--- start of Passage given ---

Pieces described as ‘trench art’ have a number of distinctly different origins:
- War souvenirs collected by soldiers or non-combatants during the war and during the demobilization period and modified in some way to serve as a remembrance of the war
- Souvenirs crafted by soldiers during the war
- Souvenirs made for sale to soldiers by other soldiers or civilians during the war
- Souvenirs made by prisoners of war in exchange for food, cigarettes or money
- Mementoes of the war made by convalescent soldiers
- Post-war souvenirs made for tourists visiting the battlefields
Many different types of trench art were made by soldiers, civilians, and prisoners of war during the war and afterwards. Some artists used brass from shell casings modified in a number of ways; others used cartridge clips, shell fragments, damaged wooden propeller blades, and rifle cartridges to produce artistic souvenirs. Artillery shell projectiles provided another site for painted designs, often very beautiful and elaborate. The universal smoking habit of soldiers made tobacco humidors, lighters, match boxes covers or match safes, cigarette cases, ashtrays and snuff boxes popular items for artistic conversions from shell casings and cartridge clips.

--- end of Passage given ---

• Given exercise:
In the passage on trench art, what did prisoners of war make souvenirs in exchange for? The material that comes next is from a separate source.

--- start of Data section ---

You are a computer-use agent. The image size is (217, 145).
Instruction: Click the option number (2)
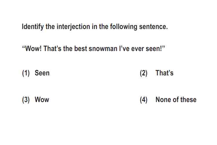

--- end of Data section ---

• Solution to this exercise:
Food, cigarettes or money.